### Exercise prompt
Some of the lines below need repeating. Reproduce exactly those between the lines holding "Task: Switch to the Улыбка tab" and "Open details chevron for 09:25:17 PM entry", inclusive.

### Data for this exercise

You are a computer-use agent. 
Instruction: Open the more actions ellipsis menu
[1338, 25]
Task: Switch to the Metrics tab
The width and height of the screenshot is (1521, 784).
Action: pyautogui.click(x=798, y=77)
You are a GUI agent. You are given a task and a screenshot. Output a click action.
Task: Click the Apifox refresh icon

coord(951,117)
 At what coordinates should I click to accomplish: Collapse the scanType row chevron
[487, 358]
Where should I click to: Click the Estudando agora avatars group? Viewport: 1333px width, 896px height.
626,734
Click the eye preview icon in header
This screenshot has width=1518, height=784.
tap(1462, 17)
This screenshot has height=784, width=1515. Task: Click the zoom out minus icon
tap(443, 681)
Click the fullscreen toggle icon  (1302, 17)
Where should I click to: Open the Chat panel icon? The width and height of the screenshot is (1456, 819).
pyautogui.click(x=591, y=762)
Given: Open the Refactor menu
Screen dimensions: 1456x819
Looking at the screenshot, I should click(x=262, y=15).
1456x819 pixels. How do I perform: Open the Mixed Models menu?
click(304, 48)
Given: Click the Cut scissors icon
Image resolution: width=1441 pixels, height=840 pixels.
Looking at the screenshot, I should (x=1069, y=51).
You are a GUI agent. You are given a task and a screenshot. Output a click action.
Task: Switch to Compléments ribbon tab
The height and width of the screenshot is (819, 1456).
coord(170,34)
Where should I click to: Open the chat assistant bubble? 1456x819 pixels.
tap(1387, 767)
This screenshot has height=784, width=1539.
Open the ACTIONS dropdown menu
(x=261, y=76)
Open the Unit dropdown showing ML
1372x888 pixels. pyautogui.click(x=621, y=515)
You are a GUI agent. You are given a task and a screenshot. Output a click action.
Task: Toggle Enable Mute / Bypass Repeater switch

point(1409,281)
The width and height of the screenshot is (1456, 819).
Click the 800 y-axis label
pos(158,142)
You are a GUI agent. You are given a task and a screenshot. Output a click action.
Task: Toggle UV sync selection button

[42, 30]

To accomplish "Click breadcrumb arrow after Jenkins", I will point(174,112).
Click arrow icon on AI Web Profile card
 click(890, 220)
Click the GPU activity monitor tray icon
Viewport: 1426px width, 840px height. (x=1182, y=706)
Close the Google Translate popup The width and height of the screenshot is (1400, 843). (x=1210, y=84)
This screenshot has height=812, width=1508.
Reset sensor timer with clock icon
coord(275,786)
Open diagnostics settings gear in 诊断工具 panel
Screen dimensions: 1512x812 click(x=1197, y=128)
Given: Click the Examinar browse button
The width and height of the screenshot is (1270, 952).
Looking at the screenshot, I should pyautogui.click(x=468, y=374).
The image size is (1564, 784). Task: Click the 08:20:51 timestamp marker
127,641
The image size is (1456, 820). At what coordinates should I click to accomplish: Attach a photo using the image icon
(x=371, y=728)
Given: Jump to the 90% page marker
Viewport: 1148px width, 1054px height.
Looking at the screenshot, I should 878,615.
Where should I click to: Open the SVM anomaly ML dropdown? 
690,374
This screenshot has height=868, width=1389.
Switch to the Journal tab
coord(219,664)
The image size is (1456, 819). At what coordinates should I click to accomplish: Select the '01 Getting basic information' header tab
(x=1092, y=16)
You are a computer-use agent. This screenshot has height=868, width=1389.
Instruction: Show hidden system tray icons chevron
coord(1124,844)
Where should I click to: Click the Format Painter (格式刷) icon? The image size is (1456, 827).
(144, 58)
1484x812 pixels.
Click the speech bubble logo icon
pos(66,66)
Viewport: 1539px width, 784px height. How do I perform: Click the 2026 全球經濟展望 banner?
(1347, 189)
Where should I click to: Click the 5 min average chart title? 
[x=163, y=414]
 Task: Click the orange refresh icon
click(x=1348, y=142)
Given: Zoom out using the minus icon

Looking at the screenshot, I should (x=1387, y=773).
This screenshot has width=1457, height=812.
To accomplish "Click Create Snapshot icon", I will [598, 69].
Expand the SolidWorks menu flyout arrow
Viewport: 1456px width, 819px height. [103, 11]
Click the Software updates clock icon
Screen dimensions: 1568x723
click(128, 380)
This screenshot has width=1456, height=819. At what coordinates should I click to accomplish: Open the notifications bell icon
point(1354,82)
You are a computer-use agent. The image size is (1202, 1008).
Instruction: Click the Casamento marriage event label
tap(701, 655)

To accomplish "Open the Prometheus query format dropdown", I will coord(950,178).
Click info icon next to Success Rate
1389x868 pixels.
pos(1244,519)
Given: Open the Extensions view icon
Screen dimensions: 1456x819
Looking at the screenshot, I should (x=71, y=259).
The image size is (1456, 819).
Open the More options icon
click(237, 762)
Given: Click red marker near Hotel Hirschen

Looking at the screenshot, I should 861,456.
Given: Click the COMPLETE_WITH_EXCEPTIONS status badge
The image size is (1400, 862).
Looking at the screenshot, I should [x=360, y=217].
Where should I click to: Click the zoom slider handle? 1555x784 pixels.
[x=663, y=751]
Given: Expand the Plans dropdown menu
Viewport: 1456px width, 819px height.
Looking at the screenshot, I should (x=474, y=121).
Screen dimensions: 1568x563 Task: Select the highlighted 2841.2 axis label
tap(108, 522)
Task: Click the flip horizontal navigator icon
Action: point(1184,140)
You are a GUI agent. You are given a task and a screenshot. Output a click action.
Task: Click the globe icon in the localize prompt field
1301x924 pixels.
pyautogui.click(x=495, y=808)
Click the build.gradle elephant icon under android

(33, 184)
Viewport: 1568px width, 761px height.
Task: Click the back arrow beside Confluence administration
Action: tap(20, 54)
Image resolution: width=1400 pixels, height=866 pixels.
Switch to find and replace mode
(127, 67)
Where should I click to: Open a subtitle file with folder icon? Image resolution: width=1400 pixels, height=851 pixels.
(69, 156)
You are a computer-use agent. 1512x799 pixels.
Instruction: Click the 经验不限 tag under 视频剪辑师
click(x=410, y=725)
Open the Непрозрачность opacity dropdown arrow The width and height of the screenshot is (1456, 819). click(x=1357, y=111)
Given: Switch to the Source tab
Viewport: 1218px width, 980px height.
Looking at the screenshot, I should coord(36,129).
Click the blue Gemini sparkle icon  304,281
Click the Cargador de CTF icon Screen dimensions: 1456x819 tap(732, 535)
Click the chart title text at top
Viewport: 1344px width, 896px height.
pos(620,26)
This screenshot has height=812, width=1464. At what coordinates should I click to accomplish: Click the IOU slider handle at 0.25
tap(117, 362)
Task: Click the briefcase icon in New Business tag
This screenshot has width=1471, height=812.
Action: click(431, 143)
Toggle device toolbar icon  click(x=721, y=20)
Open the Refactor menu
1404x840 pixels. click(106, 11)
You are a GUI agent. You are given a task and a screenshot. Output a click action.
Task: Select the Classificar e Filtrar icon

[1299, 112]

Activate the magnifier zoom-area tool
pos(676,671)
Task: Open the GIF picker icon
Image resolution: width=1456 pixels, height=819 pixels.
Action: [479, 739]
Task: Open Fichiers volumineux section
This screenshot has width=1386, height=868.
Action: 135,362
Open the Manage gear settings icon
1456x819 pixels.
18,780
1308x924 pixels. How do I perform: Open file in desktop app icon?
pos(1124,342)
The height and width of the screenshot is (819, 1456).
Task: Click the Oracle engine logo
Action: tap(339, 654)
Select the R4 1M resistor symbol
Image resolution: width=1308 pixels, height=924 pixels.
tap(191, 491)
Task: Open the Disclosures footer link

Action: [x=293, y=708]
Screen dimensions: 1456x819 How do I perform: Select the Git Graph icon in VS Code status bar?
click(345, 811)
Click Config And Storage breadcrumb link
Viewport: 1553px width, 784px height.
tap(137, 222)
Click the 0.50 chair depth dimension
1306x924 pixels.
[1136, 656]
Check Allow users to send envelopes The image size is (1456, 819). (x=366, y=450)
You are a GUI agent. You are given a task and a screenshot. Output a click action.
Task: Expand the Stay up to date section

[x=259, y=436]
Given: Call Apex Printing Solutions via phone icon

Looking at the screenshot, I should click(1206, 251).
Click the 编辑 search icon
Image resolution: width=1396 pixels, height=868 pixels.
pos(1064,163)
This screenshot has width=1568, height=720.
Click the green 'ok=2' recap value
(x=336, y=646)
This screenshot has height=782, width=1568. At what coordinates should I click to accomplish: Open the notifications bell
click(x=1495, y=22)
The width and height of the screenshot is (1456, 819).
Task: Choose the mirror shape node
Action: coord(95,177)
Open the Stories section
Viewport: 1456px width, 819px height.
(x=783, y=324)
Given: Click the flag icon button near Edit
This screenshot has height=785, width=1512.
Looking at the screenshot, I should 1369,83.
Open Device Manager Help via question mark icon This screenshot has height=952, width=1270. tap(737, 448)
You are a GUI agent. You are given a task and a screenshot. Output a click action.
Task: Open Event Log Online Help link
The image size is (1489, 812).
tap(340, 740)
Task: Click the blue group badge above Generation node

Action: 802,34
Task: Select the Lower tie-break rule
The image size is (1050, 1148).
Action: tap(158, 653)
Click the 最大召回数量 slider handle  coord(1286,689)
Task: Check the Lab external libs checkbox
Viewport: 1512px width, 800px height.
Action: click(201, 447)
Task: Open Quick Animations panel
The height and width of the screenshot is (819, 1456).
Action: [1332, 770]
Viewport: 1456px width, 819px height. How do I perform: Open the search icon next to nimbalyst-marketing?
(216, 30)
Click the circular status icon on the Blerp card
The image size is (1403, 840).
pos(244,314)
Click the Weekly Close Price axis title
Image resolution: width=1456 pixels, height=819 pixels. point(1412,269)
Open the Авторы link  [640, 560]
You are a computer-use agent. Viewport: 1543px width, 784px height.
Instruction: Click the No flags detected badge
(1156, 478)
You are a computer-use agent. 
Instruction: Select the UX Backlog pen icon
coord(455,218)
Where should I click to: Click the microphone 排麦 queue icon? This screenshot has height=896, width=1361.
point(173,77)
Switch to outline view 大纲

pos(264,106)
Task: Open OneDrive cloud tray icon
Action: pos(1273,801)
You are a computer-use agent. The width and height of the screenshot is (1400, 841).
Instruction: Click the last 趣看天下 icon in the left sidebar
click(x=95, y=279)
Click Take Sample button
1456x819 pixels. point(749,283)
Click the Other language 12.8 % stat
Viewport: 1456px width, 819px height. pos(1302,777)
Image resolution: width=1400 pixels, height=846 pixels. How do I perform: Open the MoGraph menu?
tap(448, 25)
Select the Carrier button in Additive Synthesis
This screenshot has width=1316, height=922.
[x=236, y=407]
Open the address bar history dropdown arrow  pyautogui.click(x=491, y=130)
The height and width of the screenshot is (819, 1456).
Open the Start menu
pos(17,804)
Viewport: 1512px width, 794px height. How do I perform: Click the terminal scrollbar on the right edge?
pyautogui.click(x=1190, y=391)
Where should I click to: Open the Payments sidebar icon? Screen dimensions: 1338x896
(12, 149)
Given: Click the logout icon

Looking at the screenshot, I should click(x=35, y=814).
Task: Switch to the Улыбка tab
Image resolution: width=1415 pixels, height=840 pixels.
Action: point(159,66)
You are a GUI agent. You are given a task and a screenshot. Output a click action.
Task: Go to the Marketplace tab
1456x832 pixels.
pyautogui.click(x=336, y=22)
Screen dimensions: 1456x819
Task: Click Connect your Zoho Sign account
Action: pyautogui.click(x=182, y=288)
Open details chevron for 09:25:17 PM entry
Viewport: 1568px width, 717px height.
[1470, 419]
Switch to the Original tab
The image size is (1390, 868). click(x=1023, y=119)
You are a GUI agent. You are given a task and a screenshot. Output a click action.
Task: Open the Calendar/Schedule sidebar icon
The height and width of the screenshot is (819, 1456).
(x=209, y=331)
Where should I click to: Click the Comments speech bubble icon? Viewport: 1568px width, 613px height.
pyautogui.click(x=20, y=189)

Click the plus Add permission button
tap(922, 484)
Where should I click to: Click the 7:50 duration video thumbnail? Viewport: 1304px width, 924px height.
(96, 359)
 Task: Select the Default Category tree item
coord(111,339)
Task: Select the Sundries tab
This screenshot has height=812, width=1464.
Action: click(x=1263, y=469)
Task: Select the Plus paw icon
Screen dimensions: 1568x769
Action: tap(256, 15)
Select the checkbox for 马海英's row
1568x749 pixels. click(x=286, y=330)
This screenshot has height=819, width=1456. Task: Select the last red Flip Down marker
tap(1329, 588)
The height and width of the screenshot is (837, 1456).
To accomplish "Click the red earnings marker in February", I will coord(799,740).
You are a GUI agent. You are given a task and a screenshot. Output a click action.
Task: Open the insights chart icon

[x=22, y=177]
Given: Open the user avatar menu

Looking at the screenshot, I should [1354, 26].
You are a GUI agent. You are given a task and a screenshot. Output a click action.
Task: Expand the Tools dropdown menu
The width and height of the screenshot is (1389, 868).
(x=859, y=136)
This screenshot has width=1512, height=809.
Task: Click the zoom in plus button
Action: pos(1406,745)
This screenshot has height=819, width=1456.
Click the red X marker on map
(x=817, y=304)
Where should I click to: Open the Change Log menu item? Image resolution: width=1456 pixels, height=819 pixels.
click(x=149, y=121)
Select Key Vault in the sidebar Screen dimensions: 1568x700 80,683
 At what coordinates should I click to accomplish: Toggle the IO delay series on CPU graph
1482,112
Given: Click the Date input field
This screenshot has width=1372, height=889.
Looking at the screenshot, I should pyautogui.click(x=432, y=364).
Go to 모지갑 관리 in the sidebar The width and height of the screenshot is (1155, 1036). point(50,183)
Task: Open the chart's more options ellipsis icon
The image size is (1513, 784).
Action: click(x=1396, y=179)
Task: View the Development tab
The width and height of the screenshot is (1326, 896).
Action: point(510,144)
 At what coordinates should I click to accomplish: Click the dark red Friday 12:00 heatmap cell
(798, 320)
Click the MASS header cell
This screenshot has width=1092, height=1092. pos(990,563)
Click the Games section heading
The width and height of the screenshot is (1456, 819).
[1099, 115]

### Output of the task
Task: Switch to the Улыбка tab
Image resolution: width=1415 pixels, height=840 pixels.
Action: point(159,66)
You are a GUI agent. You are given a task and a screenshot. Output a click action.
Task: Go to the Marketplace tab
1456x832 pixels.
pyautogui.click(x=336, y=22)
Screen dimensions: 1456x819
Task: Click Connect your Zoho Sign account
Action: pyautogui.click(x=182, y=288)
Open details chevron for 09:25:17 PM entry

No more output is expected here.